■ Problem details
Out of the data below, copy every line with the string "computer".
- Opening Delimiter -
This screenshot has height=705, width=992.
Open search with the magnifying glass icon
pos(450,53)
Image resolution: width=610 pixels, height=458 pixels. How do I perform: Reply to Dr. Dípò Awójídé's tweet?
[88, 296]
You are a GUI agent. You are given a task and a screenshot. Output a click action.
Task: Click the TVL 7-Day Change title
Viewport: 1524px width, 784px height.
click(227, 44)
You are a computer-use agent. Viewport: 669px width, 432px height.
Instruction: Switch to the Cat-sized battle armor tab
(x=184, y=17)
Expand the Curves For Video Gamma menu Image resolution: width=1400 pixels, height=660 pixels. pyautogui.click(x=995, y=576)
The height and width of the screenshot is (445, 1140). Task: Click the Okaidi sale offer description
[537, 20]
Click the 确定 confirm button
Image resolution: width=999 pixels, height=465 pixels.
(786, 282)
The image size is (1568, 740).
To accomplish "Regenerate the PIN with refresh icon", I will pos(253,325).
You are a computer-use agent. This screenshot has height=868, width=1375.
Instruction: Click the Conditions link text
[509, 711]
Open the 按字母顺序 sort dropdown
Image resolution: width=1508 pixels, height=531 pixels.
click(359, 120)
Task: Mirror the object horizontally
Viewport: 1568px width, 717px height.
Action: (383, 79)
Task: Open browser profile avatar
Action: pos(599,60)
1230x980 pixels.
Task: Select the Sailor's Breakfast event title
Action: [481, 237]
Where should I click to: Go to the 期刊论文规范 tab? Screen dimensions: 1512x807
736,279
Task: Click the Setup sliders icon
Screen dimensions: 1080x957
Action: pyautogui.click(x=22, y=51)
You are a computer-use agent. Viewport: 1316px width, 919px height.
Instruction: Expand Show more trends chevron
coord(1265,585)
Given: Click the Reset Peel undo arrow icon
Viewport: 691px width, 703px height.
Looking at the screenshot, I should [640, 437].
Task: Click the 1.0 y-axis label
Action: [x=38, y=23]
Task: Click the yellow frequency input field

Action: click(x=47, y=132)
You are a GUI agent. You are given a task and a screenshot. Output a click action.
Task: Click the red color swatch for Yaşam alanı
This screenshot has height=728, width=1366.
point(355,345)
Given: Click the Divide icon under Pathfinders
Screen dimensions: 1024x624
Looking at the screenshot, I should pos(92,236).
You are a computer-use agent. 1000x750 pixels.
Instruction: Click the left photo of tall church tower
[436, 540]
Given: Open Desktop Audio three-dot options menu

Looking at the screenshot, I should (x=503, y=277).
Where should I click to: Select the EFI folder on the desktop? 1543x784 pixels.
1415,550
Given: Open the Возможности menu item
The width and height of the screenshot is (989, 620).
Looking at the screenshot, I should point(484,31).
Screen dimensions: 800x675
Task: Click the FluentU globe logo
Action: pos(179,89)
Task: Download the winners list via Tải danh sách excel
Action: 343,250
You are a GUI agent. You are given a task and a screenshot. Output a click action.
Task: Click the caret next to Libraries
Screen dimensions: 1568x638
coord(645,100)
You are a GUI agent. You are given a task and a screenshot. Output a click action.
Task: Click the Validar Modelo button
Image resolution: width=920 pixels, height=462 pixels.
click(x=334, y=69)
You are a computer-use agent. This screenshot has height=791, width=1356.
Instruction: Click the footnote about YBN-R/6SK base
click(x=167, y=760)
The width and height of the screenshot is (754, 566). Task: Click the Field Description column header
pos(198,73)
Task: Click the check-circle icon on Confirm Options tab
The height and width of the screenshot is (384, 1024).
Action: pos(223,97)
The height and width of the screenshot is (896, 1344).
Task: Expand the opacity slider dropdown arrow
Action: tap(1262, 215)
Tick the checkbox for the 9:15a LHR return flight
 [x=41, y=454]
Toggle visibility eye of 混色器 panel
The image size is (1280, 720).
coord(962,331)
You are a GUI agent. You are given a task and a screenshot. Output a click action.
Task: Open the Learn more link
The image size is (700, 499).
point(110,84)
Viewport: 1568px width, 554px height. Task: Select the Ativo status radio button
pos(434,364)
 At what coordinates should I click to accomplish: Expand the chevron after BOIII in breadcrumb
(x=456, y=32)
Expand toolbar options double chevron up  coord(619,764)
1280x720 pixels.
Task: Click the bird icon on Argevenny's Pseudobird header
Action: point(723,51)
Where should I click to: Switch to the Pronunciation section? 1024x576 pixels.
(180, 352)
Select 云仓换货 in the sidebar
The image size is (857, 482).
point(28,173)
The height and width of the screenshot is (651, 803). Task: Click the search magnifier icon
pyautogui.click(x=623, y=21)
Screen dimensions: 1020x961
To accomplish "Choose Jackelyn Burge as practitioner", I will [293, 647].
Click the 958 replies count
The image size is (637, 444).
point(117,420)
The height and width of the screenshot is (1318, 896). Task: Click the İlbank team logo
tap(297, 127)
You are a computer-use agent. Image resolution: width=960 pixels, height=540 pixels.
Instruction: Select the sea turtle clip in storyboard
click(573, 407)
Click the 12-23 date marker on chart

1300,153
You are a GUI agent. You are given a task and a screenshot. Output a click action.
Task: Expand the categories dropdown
- Closing Delimiter -
■ Answer to the exercise
You are a computer-use agent. Viewport: 669px width, 432px height.
You are a computer-use agent. This screenshot has height=868, width=1375.
You are a computer-use agent. Viewport: 1316px width, 919px height.
You are a computer-use agent. 1000x750 pixels.
You are a computer-use agent. This screenshot has height=791, width=1356.
You are a computer-use agent. Image resolution: width=960 pixels, height=540 pixels.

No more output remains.